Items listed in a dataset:
-=-=-=-=-

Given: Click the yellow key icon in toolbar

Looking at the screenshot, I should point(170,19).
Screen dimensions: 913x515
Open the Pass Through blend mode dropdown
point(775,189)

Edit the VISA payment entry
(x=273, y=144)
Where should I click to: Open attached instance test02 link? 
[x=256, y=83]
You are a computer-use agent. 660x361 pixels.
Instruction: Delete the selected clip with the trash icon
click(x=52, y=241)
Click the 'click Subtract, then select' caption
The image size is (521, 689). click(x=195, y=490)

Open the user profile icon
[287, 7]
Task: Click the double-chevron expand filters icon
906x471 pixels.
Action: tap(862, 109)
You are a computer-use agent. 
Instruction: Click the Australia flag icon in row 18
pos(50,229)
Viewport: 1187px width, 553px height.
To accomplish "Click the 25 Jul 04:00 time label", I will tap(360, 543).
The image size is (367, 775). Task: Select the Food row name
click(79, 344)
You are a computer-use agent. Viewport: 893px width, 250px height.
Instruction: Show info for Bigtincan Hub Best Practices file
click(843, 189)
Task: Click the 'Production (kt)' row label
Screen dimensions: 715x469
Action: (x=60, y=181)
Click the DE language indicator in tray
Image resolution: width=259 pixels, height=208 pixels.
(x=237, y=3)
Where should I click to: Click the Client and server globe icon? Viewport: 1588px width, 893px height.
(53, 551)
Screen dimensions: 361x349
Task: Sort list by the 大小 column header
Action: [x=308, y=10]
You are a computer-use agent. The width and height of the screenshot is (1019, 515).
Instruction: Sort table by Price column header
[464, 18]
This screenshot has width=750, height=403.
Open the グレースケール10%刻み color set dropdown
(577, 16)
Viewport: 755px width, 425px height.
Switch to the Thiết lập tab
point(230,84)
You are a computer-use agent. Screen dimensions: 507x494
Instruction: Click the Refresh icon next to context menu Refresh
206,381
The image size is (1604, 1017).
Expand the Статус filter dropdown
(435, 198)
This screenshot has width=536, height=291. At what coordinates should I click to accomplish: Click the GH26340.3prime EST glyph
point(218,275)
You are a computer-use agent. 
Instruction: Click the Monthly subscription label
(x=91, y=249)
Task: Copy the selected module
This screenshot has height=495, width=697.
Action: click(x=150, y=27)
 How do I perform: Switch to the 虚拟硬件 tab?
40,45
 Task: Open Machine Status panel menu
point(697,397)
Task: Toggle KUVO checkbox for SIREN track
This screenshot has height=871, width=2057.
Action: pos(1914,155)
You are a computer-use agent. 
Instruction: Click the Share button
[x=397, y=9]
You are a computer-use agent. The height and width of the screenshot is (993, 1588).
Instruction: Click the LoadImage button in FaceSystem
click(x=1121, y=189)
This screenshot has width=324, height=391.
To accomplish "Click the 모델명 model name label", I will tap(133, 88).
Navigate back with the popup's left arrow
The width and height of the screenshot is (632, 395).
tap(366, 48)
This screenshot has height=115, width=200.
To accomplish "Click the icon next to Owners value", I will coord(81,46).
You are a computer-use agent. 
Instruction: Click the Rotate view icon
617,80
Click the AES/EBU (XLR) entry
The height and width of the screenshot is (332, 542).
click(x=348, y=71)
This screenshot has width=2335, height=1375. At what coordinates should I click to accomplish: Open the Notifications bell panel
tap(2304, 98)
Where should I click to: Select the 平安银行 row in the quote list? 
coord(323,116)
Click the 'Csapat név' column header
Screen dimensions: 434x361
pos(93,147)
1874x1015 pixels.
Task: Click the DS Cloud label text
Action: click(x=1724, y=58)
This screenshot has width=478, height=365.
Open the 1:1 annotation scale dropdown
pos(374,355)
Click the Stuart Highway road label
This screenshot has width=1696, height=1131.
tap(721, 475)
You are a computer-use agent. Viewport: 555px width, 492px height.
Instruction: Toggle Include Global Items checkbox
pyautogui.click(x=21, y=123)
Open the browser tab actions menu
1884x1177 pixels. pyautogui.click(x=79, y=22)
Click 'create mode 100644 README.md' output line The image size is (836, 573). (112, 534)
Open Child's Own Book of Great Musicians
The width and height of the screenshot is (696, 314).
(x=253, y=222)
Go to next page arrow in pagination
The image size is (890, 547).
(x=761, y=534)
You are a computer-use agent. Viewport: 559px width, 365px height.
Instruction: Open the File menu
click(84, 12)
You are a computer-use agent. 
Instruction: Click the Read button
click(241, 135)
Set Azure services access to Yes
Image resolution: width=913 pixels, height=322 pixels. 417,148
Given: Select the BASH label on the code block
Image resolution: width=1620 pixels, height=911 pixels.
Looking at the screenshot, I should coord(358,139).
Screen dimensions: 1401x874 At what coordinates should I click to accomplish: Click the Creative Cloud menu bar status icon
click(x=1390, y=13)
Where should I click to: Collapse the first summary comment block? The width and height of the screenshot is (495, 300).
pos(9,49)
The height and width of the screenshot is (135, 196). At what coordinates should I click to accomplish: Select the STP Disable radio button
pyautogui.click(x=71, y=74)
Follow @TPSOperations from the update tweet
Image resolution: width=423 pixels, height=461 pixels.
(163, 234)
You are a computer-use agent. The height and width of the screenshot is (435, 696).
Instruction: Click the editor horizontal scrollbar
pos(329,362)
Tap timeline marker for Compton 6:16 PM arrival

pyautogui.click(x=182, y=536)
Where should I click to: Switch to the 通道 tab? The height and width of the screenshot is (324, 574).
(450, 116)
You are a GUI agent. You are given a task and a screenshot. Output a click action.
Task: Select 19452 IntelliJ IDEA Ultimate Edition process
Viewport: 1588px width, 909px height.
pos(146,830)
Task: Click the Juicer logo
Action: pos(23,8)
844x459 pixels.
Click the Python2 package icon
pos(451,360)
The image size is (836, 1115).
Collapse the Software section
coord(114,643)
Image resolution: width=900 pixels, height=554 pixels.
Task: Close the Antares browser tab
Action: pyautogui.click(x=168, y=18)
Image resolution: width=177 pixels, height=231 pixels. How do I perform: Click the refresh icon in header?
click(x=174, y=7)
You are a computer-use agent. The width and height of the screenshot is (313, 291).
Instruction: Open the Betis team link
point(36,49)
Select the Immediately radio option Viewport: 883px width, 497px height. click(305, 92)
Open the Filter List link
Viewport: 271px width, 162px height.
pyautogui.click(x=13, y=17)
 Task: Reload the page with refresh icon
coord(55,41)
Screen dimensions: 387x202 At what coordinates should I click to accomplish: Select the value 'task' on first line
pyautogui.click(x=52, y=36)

-=-=-=-=-

PROMPT: Rewrite the records above, replacing "computer-use agent" with "screen assistant" wherever it occurs and keeping all other text unchanged.

WRITTEN ANSWER:
Given: Click the yellow key icon in toolbar

Looking at the screenshot, I should point(170,19).
Screen dimensions: 913x515
Open the Pass Through blend mode dropdown
point(775,189)

Edit the VISA payment entry
(x=273, y=144)
Where should I click to: Open attached instance test02 link? 
[x=256, y=83]
You are a screen assistant. 660x361 pixels.
Instruction: Delete the selected clip with the trash icon
click(x=52, y=241)
Click the 'click Subtract, then select' caption
The image size is (521, 689). click(x=195, y=490)

Open the user profile icon
[287, 7]
Task: Click the double-chevron expand filters icon
906x471 pixels.
Action: tap(862, 109)
You are a screen assistant. 
Instruction: Click the Australia flag icon in row 18
pos(50,229)
Viewport: 1187px width, 553px height.
To accomplish "Click the 25 Jul 04:00 time label", I will tap(360, 543).
The image size is (367, 775). Task: Select the Food row name
click(79, 344)
You are a screen assistant. Viewport: 893px width, 250px height.
Instruction: Show info for Bigtincan Hub Best Practices file
click(843, 189)
Task: Click the 'Production (kt)' row label
Screen dimensions: 715x469
Action: (x=60, y=181)
Click the DE language indicator in tray
Image resolution: width=259 pixels, height=208 pixels.
(x=237, y=3)
Where should I click to: Click the Client and server globe icon? Viewport: 1588px width, 893px height.
(53, 551)
Screen dimensions: 361x349
Task: Sort list by the 大小 column header
Action: [x=308, y=10]
You are a screen assistant. The width and height of the screenshot is (1019, 515).
Instruction: Sort table by Price column header
[464, 18]
This screenshot has width=750, height=403.
Open the グレースケール10%刻み color set dropdown
(577, 16)
Viewport: 755px width, 425px height.
Switch to the Thiết lập tab
point(230,84)
You are a screen assistant. Screen dimensions: 507x494
Instruction: Click the Refresh icon next to context menu Refresh
206,381
The image size is (1604, 1017).
Expand the Статус filter dropdown
(435, 198)
This screenshot has width=536, height=291. At what coordinates should I click to accomplish: Click the GH26340.3prime EST glyph
point(218,275)
You are a screen assistant. 
Instruction: Click the Monthly subscription label
(x=91, y=249)
Task: Copy the selected module
This screenshot has height=495, width=697.
Action: click(x=150, y=27)
 How do I perform: Switch to the 虚拟硬件 tab?
40,45
 Task: Open Machine Status panel menu
point(697,397)
Task: Toggle KUVO checkbox for SIREN track
This screenshot has height=871, width=2057.
Action: pos(1914,155)
You are a screen assistant. 
Instruction: Click the Share button
[x=397, y=9]
You are a screen assistant. The height and width of the screenshot is (993, 1588).
Instruction: Click the LoadImage button in FaceSystem
click(x=1121, y=189)
This screenshot has width=324, height=391.
To accomplish "Click the 모델명 model name label", I will tap(133, 88).
Navigate back with the popup's left arrow
The width and height of the screenshot is (632, 395).
tap(366, 48)
This screenshot has height=115, width=200.
To accomplish "Click the icon next to Owners value", I will coord(81,46).
You are a screen assistant. 
Instruction: Click the Rotate view icon
617,80
Click the AES/EBU (XLR) entry
The height and width of the screenshot is (332, 542).
click(x=348, y=71)
This screenshot has width=2335, height=1375. At what coordinates should I click to accomplish: Open the Notifications bell panel
tap(2304, 98)
Where should I click to: Select the 平安银行 row in the quote list? 
coord(323,116)
Click the 'Csapat név' column header
Screen dimensions: 434x361
pos(93,147)
1874x1015 pixels.
Task: Click the DS Cloud label text
Action: click(x=1724, y=58)
This screenshot has width=478, height=365.
Open the 1:1 annotation scale dropdown
pos(374,355)
Click the Stuart Highway road label
This screenshot has width=1696, height=1131.
tap(721, 475)
You are a screen assistant. Viewport: 555px width, 492px height.
Instruction: Toggle Include Global Items checkbox
pyautogui.click(x=21, y=123)
Open the browser tab actions menu
1884x1177 pixels. pyautogui.click(x=79, y=22)
Click 'create mode 100644 README.md' output line The image size is (836, 573). (112, 534)
Open Child's Own Book of Great Musicians
The width and height of the screenshot is (696, 314).
(x=253, y=222)
Go to next page arrow in pagination
The image size is (890, 547).
(x=761, y=534)
You are a screen assistant. Viewport: 559px width, 365px height.
Instruction: Open the File menu
click(84, 12)
You are a screen assistant. 
Instruction: Click the Read button
click(241, 135)
Set Azure services access to Yes
Image resolution: width=913 pixels, height=322 pixels. 417,148
Given: Select the BASH label on the code block
Image resolution: width=1620 pixels, height=911 pixels.
Looking at the screenshot, I should coord(358,139).
Screen dimensions: 1401x874 At what coordinates should I click to accomplish: Click the Creative Cloud menu bar status icon
click(x=1390, y=13)
Where should I click to: Collapse the first summary comment block? The width and height of the screenshot is (495, 300).
pos(9,49)
The height and width of the screenshot is (135, 196). At what coordinates should I click to accomplish: Select the STP Disable radio button
pyautogui.click(x=71, y=74)
Follow @TPSOperations from the update tweet
Image resolution: width=423 pixels, height=461 pixels.
(163, 234)
You are a screen assistant. The height and width of the screenshot is (435, 696).
Instruction: Click the editor horizontal scrollbar
pos(329,362)
Tap timeline marker for Compton 6:16 PM arrival

pyautogui.click(x=182, y=536)
Where should I click to: Switch to the 通道 tab? The height and width of the screenshot is (324, 574).
(450, 116)
You are a GUI agent. You are given a task and a screenshot. Output a click action.
Task: Select 19452 IntelliJ IDEA Ultimate Edition process
Viewport: 1588px width, 909px height.
pos(146,830)
Task: Click the Juicer logo
Action: pos(23,8)
844x459 pixels.
Click the Python2 package icon
pos(451,360)
The image size is (836, 1115).
Collapse the Software section
coord(114,643)
Image resolution: width=900 pixels, height=554 pixels.
Task: Close the Antares browser tab
Action: pyautogui.click(x=168, y=18)
Image resolution: width=177 pixels, height=231 pixels. How do I perform: Click the refresh icon in header?
click(x=174, y=7)
You are a screen assistant. The width and height of the screenshot is (313, 291).
Instruction: Open the Betis team link
point(36,49)
Select the Immediately radio option Viewport: 883px width, 497px height. click(305, 92)
Open the Filter List link
Viewport: 271px width, 162px height.
pyautogui.click(x=13, y=17)
 Task: Reload the page with refresh icon
coord(55,41)
Screen dimensions: 387x202 At what coordinates should I click to accomplish: Select the value 'task' on first line
pyautogui.click(x=52, y=36)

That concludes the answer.